[[ Dataset records open ]]

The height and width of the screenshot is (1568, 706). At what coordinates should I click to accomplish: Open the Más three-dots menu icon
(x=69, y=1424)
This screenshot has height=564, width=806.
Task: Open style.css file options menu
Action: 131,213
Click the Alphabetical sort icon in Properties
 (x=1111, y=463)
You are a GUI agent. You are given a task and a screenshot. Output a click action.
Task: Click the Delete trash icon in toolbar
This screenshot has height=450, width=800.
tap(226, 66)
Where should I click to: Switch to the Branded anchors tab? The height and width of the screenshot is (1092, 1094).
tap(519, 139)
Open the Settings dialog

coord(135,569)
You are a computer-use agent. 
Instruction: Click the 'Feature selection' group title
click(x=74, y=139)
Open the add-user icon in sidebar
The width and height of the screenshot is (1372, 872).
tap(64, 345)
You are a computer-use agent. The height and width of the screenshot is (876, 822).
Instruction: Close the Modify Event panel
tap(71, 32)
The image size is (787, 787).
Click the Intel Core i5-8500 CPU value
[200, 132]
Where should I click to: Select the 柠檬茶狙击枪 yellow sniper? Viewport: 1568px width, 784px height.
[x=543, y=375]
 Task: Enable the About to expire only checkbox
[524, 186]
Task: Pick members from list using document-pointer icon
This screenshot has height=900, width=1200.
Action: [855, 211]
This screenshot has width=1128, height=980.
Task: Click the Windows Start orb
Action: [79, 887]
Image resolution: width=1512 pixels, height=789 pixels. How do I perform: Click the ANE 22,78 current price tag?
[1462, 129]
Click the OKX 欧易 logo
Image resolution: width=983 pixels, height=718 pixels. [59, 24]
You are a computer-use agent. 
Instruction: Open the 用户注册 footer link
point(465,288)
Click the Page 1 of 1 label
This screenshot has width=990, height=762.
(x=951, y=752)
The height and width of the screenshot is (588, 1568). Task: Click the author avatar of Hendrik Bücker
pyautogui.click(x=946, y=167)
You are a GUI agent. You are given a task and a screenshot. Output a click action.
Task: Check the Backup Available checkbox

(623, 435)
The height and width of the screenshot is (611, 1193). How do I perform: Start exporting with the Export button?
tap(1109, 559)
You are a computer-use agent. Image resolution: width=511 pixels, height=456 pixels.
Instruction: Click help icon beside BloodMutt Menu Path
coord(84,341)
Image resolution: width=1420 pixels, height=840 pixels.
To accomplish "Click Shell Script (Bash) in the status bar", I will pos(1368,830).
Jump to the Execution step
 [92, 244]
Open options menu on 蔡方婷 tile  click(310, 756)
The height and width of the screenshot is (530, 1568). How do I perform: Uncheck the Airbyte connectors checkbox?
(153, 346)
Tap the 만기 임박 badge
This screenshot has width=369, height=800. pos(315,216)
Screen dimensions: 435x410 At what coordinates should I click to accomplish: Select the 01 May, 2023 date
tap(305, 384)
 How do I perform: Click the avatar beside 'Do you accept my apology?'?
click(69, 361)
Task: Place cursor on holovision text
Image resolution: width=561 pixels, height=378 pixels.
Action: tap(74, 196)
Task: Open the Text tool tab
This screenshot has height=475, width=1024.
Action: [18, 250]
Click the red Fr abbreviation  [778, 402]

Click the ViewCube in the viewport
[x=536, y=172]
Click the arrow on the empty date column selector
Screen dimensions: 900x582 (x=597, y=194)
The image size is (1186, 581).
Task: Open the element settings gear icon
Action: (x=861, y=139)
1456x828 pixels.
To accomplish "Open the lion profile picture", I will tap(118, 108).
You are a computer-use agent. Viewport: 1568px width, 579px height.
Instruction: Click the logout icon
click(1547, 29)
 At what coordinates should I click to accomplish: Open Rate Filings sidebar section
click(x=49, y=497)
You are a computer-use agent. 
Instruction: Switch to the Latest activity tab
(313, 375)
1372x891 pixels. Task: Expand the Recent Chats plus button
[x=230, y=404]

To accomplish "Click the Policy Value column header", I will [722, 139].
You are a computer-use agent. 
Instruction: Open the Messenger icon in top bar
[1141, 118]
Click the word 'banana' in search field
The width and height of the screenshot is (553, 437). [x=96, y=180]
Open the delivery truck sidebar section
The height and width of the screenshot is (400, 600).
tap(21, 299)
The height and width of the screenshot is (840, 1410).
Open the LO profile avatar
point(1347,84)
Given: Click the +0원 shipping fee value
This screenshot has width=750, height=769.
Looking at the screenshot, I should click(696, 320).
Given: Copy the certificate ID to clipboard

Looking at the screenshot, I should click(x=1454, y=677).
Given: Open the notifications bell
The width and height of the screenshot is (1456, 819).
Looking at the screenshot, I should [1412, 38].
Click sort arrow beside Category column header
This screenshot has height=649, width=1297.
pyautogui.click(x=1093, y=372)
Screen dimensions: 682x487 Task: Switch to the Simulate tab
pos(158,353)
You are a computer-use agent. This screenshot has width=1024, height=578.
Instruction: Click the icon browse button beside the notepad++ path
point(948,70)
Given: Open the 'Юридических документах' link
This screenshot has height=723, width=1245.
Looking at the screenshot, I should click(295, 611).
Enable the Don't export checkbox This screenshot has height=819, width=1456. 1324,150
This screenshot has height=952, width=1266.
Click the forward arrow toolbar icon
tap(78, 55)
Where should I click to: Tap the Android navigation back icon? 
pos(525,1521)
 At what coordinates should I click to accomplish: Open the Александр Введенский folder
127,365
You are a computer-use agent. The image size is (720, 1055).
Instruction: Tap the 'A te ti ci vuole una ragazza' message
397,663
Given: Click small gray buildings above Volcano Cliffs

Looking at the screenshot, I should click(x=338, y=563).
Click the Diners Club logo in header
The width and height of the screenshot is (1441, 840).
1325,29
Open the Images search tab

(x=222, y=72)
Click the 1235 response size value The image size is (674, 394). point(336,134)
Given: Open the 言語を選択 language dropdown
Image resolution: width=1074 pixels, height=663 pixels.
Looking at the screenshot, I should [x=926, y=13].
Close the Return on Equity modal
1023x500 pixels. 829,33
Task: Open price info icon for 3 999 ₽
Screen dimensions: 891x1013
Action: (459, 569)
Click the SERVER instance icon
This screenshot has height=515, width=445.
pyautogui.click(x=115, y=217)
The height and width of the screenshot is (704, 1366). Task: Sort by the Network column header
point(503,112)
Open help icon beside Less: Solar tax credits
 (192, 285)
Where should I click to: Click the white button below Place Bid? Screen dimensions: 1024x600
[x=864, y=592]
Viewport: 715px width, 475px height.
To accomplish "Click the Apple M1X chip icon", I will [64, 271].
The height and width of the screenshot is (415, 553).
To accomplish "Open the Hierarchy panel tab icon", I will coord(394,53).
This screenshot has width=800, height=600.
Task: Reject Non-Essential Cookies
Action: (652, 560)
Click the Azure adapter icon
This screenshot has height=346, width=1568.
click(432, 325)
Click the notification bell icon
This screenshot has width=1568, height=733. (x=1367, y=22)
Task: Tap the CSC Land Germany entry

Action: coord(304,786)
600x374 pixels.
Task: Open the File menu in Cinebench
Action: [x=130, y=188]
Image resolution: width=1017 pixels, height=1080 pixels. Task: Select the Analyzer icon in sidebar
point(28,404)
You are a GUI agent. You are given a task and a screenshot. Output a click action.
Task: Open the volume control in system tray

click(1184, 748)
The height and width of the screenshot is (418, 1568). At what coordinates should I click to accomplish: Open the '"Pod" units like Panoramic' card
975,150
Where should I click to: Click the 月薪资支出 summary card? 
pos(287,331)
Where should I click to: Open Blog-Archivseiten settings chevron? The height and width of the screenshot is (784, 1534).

[[ Dataset records closed ]]

#### Activity
Please repeat each entry. Keep every word the same.

#### Completed exercise
The height and width of the screenshot is (1568, 706). At what coordinates should I click to accomplish: Open the Más three-dots menu icon
(x=69, y=1424)
This screenshot has height=564, width=806.
Task: Open style.css file options menu
Action: 131,213
Click the Alphabetical sort icon in Properties
 (x=1111, y=463)
You are a GUI agent. You are given a task and a screenshot. Output a click action.
Task: Click the Delete trash icon in toolbar
This screenshot has height=450, width=800.
tap(226, 66)
Where should I click to: Switch to the Branded anchors tab? The height and width of the screenshot is (1092, 1094).
tap(519, 139)
Open the Settings dialog

coord(135,569)
You are a computer-use agent. 
Instruction: Click the 'Feature selection' group title
click(x=74, y=139)
Open the add-user icon in sidebar
The width and height of the screenshot is (1372, 872).
tap(64, 345)
You are a computer-use agent. The height and width of the screenshot is (876, 822).
Instruction: Close the Modify Event panel
tap(71, 32)
The image size is (787, 787).
Click the Intel Core i5-8500 CPU value
[200, 132]
Where should I click to: Select the 柠檬茶狙击枪 yellow sniper? Viewport: 1568px width, 784px height.
[x=543, y=375]
 Task: Enable the About to expire only checkbox
[524, 186]
Task: Pick members from list using document-pointer icon
This screenshot has height=900, width=1200.
Action: [855, 211]
This screenshot has width=1128, height=980.
Task: Click the Windows Start orb
Action: [79, 887]
Image resolution: width=1512 pixels, height=789 pixels. How do I perform: Click the ANE 22,78 current price tag?
[1462, 129]
Click the OKX 欧易 logo
Image resolution: width=983 pixels, height=718 pixels. [59, 24]
You are a computer-use agent. 
Instruction: Open the 用户注册 footer link
point(465,288)
Click the Page 1 of 1 label
This screenshot has width=990, height=762.
(x=951, y=752)
The height and width of the screenshot is (588, 1568). Task: Click the author avatar of Hendrik Bücker
pyautogui.click(x=946, y=167)
You are a GUI agent. You are given a task and a screenshot. Output a click action.
Task: Check the Backup Available checkbox

(623, 435)
The height and width of the screenshot is (611, 1193). How do I perform: Start exporting with the Export button?
tap(1109, 559)
You are a computer-use agent. Image resolution: width=511 pixels, height=456 pixels.
Instruction: Click help icon beside BloodMutt Menu Path
coord(84,341)
Image resolution: width=1420 pixels, height=840 pixels.
To accomplish "Click Shell Script (Bash) in the status bar", I will pos(1368,830).
Jump to the Execution step
 [92, 244]
Open options menu on 蔡方婷 tile  click(310, 756)
The height and width of the screenshot is (530, 1568). How do I perform: Uncheck the Airbyte connectors checkbox?
(153, 346)
Tap the 만기 임박 badge
This screenshot has width=369, height=800. pos(315,216)
Screen dimensions: 435x410 At what coordinates should I click to accomplish: Select the 01 May, 2023 date
tap(305, 384)
 How do I perform: Click the avatar beside 'Do you accept my apology?'?
click(69, 361)
Task: Place cursor on holovision text
Image resolution: width=561 pixels, height=378 pixels.
Action: tap(74, 196)
Task: Open the Text tool tab
This screenshot has height=475, width=1024.
Action: [18, 250]
Click the red Fr abbreviation  [778, 402]

Click the ViewCube in the viewport
[x=536, y=172]
Click the arrow on the empty date column selector
Screen dimensions: 900x582 (x=597, y=194)
The image size is (1186, 581).
Task: Open the element settings gear icon
Action: (x=861, y=139)
1456x828 pixels.
To accomplish "Open the lion profile picture", I will tap(118, 108).
You are a computer-use agent. Viewport: 1568px width, 579px height.
Instruction: Click the logout icon
click(1547, 29)
 At what coordinates should I click to accomplish: Open Rate Filings sidebar section
click(x=49, y=497)
You are a computer-use agent. 
Instruction: Switch to the Latest activity tab
(313, 375)
1372x891 pixels. Task: Expand the Recent Chats plus button
[x=230, y=404]

To accomplish "Click the Policy Value column header", I will [722, 139].
You are a computer-use agent. 
Instruction: Open the Messenger icon in top bar
[1141, 118]
Click the word 'banana' in search field
The width and height of the screenshot is (553, 437). [x=96, y=180]
Open the delivery truck sidebar section
The height and width of the screenshot is (400, 600).
tap(21, 299)
The height and width of the screenshot is (840, 1410).
Open the LO profile avatar
point(1347,84)
Given: Click the +0원 shipping fee value
This screenshot has width=750, height=769.
Looking at the screenshot, I should click(696, 320).
Given: Copy the certificate ID to clipboard

Looking at the screenshot, I should click(x=1454, y=677).
Given: Open the notifications bell
The width and height of the screenshot is (1456, 819).
Looking at the screenshot, I should [1412, 38].
Click sort arrow beside Category column header
This screenshot has height=649, width=1297.
pyautogui.click(x=1093, y=372)
Screen dimensions: 682x487 Task: Switch to the Simulate tab
pos(158,353)
You are a computer-use agent. This screenshot has width=1024, height=578.
Instruction: Click the icon browse button beside the notepad++ path
point(948,70)
Given: Open the 'Юридических документах' link
This screenshot has height=723, width=1245.
Looking at the screenshot, I should click(295, 611).
Enable the Don't export checkbox This screenshot has height=819, width=1456. 1324,150
This screenshot has height=952, width=1266.
Click the forward arrow toolbar icon
tap(78, 55)
Where should I click to: Tap the Android navigation back icon? 
pos(525,1521)
 At what coordinates should I click to accomplish: Open the Александр Введенский folder
127,365
You are a computer-use agent. The image size is (720, 1055).
Instruction: Tap the 'A te ti ci vuole una ragazza' message
397,663
Given: Click small gray buildings above Volcano Cliffs

Looking at the screenshot, I should click(x=338, y=563).
Click the Diners Club logo in header
The width and height of the screenshot is (1441, 840).
1325,29
Open the Images search tab

(x=222, y=72)
Click the 1235 response size value The image size is (674, 394). point(336,134)
Given: Open the 言語を選択 language dropdown
Image resolution: width=1074 pixels, height=663 pixels.
Looking at the screenshot, I should [x=926, y=13].
Close the Return on Equity modal
1023x500 pixels. 829,33
Task: Open price info icon for 3 999 ₽
Screen dimensions: 891x1013
Action: (459, 569)
Click the SERVER instance icon
This screenshot has height=515, width=445.
pyautogui.click(x=115, y=217)
The height and width of the screenshot is (704, 1366). Task: Sort by the Network column header
point(503,112)
Open help icon beside Less: Solar tax credits
 (192, 285)
Where should I click to: Click the white button below Place Bid? Screen dimensions: 1024x600
[x=864, y=592]
Viewport: 715px width, 475px height.
To accomplish "Click the Apple M1X chip icon", I will [64, 271].
The height and width of the screenshot is (415, 553).
To accomplish "Open the Hierarchy panel tab icon", I will coord(394,53).
This screenshot has width=800, height=600.
Task: Reject Non-Essential Cookies
Action: (652, 560)
Click the Azure adapter icon
This screenshot has height=346, width=1568.
click(432, 325)
Click the notification bell icon
This screenshot has width=1568, height=733. (x=1367, y=22)
Task: Tap the CSC Land Germany entry

Action: coord(304,786)
600x374 pixels.
Task: Open the File menu in Cinebench
Action: [x=130, y=188]
Image resolution: width=1017 pixels, height=1080 pixels. Task: Select the Analyzer icon in sidebar
point(28,404)
You are a GUI agent. You are given a task and a screenshot. Output a click action.
Task: Open the volume control in system tray

click(1184, 748)
The height and width of the screenshot is (418, 1568). At what coordinates should I click to accomplish: Open the '"Pod" units like Panoramic' card
975,150
Where should I click to: Click the 月薪资支出 summary card? 
pos(287,331)
Where should I click to: Open Blog-Archivseiten settings chevron? The height and width of the screenshot is (784, 1534).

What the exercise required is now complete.